Scientists at Cornell University have successfully created hybrid insects whose muscles can be controlled by implanted electronics.  The goal is to control the flight of these microsystem-controlled insects, making human control over nature ever more plausible.  Such life forms have a variety of applications, ranging from crime investigation to military and homeland security.

 

These insect cyborgs are the latest achievement of the Defence Advanced Research Program Agency and have recently been showcased at the Micro-Electro-Mechanical Systems international conference in Tucson, Arizona.  The researchers, led by Dr. Amit Lal, implanted electronic circuit probes into tobacco hornworms during their early pupal stage.  These were then allowed to develop and mature into long-lived moths, whose muscular movement could be manipulated with the implanted electronic network.
········
REQUIRED ACTION 1:
Answer these questions from the article on insect cyborgs:
(a) At which university did the scientists create the hybrid insects?
(b) In which city was the work showcased?
(c) During which stage of development were the electronic circuit probes implanted?
REQUIRED ACTION 2: Summarize the article on insect cyborgs in two sentences.
REQUIRED ACTION 3: Proceed with the article on insect cyborgs, picking up after its final sentence.
The material that comes after this article bears no relation to it.
········
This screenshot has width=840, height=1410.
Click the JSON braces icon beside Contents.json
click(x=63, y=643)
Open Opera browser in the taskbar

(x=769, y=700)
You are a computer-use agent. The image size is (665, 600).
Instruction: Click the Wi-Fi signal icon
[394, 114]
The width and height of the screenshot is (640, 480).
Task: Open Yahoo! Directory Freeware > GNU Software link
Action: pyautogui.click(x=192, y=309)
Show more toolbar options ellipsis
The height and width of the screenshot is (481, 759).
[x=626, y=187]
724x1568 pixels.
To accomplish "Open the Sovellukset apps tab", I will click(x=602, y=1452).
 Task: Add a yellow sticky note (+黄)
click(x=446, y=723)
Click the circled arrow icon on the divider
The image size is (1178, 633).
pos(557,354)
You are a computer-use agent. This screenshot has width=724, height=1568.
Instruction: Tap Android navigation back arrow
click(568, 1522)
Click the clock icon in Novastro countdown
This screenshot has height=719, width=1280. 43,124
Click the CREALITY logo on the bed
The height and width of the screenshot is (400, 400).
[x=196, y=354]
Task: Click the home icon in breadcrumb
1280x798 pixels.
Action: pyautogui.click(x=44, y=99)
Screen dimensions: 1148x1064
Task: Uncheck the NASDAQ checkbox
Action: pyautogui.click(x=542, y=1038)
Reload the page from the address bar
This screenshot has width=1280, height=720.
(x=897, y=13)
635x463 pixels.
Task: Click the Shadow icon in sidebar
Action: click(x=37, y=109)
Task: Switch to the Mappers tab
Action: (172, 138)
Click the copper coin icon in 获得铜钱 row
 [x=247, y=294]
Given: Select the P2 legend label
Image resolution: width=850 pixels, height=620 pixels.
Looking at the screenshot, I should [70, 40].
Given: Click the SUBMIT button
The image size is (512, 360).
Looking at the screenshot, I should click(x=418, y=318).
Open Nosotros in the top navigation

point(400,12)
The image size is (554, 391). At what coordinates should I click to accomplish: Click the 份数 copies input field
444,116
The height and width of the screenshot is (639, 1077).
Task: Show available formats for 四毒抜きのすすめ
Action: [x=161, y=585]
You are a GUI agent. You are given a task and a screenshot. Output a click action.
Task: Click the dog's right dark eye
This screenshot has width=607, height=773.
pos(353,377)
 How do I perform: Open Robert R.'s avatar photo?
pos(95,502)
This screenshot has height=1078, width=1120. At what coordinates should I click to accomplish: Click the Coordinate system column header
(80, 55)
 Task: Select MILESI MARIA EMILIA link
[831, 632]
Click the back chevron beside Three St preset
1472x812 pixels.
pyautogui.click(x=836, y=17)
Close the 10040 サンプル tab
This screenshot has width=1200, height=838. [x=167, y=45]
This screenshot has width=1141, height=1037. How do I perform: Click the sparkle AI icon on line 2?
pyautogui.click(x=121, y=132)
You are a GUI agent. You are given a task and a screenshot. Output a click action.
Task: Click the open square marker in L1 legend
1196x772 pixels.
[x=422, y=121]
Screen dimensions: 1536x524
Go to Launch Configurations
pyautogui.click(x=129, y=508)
········
ANSWER 1:
(a) Cornell University
(b) Tucson, Arizona
(c) The early pupal stage

ANSWER 2: Cornell University scientists have created hybrid insects whose muscles can be controlled by implanted electronics, with the aim of controlling their flight for uses ranging from crime investigation to military and homeland security. Researchers led by Dr. Amit Lal implanted electronic circuit probes into tobacco hornworms in their early pupal stage, and these developed into long-lived moths whose muscular movement could be manipulated.

ANSWER 3:
Thomas Easton, a professor of science and author of Sparrowhawk – an engaging novel about such insect cyborgs – suggests an amusing way in which the technology could identify individuals from a crime scene.  He describes how moths are particularly sensitive to sex attractants.  If traces of these chemicals could be transferred onto money, stolen cash along with the bank robbers would be traceable using the moth-based-hybrid to follow the scent.  If that isn’t a scene for the next Bond movie, I don’t know what is!

 

Even more impressively, the sex attractant receptor on the moth antennae could potentially be replaced with receptors for explosives or drugs via genetic engineering.  Readers beware: science fiction is becoming a reality.